Insight into the case
With its ruling (decision 14 LA 1/24), the Lüneburg Higher Administrative Court has made a landmark decision in the area of data protection. This case focused on an online pharmacy that required customers to provide their date of birth in the ordering process. This approach attracted the attention of the data protection authority, which classified the practice as incompatible with the applicable data protection regulations. This view was supported by both the Hanover Administrative Court and the Lüneburg Higher Administrative Court. The decision highlights the increasingly relevant issue of data minimization and data economy in the digital economy and underlines the importance of compliance with the General Data Protection Regulation (GDPR) in all aspects of online commerce.
Legal assessment
In its decision, the court emphasized that the collection of the date of birth by the online pharmacy constitutes a clear violation of the principle of data minimization as set out in Art. 5 para. 1 lit. c GDPR is specified. It was made clear that it is perfectly sufficient to provide an address and telephone number to identify a customer. This landmark decision emphasizes the essential importance of always checking exactly what information is actually necessary to fulfill the purpose of the data processing when collecting personal data. The court emphasized that the date of birth is not necessary for the purposes stated by the pharmacy – in particular the clear identification of the customer and the fulfillment of the obligation to provide advice and information. The court also pointed out that there are milder means of determining the legal capacity of customers, for example by simply asking whether they are of legal age. This interpretation shows that data protection is not only a question of compliance with legal requirements, but also a question of proportionality and the careful balancing of the company’s interest in data collection and the protection of customers’ privacy.
Significance for practice
This ruling by the OVG Lüneburg impressively underlines the need for companies to continuously review their data processing processes and consistently adapt them to the legal requirements, particularly in the area of data protection. It illustrates that comprehensive legal considerations are essential even for seemingly simple procedures such as a registration process. This decision serves as an important reminder that in the digital age, data protection plays a central role in every customer interaction and should always be a priority.
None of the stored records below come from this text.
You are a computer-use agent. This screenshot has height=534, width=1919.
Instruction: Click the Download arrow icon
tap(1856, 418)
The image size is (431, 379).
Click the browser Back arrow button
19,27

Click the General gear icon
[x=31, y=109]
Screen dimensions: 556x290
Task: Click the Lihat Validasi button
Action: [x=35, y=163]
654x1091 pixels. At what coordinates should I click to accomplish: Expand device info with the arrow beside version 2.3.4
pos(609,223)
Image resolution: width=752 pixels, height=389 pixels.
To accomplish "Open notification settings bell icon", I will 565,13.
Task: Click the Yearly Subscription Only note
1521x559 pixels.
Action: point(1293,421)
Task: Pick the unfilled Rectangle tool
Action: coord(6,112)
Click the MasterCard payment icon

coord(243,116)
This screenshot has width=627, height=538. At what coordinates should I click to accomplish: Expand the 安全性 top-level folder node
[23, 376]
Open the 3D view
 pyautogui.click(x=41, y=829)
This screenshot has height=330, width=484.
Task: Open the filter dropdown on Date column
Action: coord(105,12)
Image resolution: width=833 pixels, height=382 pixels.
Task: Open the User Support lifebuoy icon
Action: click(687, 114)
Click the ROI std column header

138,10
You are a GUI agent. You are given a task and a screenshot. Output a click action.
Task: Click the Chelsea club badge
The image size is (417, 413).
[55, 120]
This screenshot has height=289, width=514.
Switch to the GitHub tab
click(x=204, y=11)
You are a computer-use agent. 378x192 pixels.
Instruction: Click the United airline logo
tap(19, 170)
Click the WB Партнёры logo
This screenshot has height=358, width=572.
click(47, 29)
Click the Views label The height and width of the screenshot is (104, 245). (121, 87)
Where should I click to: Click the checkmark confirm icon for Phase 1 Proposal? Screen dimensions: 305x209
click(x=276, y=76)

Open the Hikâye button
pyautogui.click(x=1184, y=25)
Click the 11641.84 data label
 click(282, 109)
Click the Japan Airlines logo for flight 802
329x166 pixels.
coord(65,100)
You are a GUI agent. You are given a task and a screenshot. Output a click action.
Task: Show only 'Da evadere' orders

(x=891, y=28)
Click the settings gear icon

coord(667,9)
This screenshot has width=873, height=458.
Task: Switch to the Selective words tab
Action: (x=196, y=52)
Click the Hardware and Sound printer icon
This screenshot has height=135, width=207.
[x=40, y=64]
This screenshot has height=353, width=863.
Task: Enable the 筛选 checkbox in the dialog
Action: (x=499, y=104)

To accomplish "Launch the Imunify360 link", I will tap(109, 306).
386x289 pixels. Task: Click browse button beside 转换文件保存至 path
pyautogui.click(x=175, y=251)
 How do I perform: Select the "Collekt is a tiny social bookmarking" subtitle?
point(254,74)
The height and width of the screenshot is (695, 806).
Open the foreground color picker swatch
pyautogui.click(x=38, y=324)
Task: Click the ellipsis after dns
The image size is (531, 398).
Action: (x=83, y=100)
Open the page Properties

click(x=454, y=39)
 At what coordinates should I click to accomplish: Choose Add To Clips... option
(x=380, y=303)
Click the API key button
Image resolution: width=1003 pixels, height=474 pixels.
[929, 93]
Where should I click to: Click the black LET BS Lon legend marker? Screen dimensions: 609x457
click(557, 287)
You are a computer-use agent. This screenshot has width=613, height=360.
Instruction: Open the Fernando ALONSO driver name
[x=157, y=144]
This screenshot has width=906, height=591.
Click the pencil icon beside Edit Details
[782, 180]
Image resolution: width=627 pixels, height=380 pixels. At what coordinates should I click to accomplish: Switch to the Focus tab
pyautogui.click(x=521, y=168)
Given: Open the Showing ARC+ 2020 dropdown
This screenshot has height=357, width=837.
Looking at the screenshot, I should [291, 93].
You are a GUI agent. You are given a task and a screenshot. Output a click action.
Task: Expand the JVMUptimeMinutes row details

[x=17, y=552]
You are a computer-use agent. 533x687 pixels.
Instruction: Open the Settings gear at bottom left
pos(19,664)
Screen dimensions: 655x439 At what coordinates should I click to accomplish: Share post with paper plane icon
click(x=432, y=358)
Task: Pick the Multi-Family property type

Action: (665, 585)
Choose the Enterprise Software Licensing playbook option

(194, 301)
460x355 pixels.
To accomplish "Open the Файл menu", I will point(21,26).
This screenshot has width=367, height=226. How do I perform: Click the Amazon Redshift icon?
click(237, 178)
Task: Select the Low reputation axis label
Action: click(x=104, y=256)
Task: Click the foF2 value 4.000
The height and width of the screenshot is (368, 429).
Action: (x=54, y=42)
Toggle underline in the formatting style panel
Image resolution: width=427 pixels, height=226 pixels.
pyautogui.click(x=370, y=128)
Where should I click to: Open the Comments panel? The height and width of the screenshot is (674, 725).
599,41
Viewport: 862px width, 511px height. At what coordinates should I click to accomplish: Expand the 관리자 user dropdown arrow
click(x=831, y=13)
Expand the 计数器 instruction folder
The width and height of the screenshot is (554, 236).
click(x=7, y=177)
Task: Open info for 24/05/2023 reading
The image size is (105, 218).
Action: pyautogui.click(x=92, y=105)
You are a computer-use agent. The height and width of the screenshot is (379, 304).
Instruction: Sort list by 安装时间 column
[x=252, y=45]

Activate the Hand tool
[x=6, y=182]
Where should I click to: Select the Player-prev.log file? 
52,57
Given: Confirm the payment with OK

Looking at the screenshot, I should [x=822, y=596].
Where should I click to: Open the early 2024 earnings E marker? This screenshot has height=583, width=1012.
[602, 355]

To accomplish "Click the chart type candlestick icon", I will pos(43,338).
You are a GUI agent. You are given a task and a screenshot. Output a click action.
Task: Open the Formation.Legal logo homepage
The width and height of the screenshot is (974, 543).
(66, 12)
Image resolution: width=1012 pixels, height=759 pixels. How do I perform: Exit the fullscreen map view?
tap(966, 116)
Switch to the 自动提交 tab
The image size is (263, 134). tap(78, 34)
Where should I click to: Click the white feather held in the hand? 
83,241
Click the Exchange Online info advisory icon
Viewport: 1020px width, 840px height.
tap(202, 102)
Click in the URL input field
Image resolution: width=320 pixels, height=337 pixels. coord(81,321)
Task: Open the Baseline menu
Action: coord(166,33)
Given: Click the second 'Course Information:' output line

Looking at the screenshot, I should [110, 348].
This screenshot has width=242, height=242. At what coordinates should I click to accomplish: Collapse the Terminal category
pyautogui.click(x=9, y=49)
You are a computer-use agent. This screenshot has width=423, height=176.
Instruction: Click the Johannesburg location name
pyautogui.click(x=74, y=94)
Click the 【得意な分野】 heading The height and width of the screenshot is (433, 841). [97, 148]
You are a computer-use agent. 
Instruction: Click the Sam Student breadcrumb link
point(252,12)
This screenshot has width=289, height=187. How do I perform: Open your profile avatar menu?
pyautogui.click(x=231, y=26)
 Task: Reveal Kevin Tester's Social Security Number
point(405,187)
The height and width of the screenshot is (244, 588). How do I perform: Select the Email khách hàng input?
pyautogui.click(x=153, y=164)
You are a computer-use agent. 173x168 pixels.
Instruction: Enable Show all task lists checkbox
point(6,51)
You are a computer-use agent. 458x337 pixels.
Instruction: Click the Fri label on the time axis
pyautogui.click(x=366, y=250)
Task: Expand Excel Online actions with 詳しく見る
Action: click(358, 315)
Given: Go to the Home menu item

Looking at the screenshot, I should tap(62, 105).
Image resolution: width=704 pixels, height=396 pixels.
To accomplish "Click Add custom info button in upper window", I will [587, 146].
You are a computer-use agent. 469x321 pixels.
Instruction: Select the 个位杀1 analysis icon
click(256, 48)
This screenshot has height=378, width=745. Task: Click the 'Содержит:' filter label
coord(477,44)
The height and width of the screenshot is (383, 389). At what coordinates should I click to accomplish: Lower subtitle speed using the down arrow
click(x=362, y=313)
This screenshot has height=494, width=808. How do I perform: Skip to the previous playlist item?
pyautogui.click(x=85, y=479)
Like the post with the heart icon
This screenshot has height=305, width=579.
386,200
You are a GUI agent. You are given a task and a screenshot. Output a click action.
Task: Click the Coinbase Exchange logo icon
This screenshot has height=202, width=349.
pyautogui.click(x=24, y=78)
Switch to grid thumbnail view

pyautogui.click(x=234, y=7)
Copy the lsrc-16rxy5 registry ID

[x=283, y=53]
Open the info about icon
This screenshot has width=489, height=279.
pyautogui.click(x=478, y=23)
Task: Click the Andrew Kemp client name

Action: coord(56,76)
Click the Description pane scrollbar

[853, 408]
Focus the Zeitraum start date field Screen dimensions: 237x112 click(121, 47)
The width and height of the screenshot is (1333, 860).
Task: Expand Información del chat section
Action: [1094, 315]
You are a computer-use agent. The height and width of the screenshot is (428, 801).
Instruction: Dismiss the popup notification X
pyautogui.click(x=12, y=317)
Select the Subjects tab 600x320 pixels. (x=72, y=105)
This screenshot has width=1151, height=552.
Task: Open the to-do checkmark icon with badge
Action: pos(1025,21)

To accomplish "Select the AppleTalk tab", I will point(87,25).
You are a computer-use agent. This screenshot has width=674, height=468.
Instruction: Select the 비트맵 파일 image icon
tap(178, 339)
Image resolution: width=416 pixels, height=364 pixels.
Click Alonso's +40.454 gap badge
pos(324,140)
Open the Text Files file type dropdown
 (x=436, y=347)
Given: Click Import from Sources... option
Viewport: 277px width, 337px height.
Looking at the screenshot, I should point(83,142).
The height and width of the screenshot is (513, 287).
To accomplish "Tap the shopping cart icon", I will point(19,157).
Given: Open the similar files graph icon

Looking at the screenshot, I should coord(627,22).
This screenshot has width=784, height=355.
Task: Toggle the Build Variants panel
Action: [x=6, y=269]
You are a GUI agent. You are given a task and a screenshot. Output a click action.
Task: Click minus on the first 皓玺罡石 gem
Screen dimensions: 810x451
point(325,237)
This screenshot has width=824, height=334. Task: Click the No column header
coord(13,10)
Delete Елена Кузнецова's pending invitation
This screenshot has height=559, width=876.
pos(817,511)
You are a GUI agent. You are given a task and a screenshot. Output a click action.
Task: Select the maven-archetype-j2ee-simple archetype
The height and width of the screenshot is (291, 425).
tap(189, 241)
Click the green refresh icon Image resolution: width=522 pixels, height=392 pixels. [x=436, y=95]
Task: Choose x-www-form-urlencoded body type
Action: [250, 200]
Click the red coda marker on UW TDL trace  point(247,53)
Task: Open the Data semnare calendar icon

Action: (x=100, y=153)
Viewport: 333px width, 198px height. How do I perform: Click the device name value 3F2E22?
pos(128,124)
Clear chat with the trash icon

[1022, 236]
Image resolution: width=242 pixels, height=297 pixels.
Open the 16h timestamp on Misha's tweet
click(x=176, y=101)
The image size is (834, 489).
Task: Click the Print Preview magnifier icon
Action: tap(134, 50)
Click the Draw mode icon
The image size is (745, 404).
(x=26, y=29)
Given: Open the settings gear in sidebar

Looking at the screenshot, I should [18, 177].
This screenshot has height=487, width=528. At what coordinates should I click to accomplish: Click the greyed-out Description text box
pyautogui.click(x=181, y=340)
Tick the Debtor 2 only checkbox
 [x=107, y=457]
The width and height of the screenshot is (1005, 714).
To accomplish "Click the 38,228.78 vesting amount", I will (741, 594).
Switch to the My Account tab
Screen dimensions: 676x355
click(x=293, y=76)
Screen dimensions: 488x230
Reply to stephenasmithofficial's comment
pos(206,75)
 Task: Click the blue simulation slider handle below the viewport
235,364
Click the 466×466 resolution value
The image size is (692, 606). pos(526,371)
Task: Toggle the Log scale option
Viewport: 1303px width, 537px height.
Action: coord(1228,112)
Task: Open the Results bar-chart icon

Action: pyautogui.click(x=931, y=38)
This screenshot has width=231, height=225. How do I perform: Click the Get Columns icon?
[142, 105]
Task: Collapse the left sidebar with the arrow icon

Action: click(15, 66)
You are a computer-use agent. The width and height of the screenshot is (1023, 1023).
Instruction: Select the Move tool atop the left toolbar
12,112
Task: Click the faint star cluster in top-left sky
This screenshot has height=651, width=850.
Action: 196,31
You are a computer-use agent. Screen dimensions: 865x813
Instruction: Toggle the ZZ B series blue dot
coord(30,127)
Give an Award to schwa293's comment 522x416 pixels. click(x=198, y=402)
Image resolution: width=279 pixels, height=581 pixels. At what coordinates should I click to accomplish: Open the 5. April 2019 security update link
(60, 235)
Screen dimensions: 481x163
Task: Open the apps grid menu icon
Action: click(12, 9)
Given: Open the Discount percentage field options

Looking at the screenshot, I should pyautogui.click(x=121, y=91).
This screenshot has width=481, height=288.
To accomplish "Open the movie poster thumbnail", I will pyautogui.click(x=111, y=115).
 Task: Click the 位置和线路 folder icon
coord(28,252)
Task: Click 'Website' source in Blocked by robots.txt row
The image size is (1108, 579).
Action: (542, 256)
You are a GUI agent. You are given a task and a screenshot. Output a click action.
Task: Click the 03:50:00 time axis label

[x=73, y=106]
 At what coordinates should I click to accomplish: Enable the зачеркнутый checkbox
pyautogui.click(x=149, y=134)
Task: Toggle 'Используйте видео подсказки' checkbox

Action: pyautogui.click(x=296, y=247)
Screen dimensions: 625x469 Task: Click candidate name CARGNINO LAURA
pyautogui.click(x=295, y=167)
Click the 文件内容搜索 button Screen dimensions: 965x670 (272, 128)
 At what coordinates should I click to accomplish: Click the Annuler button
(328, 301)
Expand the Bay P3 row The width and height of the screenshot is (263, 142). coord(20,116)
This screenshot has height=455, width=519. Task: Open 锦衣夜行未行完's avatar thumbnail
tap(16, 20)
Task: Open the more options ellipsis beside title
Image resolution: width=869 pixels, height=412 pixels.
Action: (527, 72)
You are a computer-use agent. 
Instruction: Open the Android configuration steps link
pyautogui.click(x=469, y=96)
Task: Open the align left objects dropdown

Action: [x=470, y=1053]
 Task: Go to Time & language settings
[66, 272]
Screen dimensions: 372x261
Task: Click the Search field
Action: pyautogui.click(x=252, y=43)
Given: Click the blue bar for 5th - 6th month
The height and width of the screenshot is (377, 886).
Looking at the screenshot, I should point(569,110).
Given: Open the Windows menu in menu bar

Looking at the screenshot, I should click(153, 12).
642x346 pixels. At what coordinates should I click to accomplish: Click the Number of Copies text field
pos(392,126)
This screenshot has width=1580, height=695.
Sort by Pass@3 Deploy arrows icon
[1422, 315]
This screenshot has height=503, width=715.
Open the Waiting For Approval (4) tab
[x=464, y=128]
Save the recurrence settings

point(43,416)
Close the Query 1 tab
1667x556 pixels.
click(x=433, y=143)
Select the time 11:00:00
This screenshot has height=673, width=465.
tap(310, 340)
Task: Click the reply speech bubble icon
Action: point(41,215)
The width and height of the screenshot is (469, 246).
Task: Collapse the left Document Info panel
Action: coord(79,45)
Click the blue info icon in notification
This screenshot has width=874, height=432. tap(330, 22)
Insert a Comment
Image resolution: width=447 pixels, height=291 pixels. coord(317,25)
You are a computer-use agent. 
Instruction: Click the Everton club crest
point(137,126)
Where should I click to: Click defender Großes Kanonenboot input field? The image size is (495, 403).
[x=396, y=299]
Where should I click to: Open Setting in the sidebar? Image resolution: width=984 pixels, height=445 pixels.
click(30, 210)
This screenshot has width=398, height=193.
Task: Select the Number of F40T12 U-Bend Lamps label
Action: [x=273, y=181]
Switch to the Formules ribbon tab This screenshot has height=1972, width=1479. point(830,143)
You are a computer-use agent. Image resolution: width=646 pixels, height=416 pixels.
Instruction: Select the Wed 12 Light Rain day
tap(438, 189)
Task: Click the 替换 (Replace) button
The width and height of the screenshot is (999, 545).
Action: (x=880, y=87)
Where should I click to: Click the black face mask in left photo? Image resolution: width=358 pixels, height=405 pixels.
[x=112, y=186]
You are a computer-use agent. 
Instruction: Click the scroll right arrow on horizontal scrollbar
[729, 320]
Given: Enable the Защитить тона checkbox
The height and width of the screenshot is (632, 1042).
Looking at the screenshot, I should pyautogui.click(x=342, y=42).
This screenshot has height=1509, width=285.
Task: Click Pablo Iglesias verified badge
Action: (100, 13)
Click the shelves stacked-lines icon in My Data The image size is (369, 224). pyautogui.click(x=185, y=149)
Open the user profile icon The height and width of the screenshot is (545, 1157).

Companies are required not only to minimize legal risks, but also to strengthen their customers’ trust in the responsible handling of their data. At a time when data breaches are regularly making headlines, it is all the more important that companies take data protection seriously and see it as an integral part of their business practices.
In addition, it is advisable for companies, especially those that operate Software-as-a-Service (SaaS) solutions or online stores, to regularly review their login procedures from a data protection perspective. This includes not only compliance with legal requirements, but also ongoing evaluation and adaptation of processes to ensure the protection and security of user data. Such a proactive approach not only helps to avoid legal pitfalls, but also strengthens the trust of customers and users in the integrity of the company.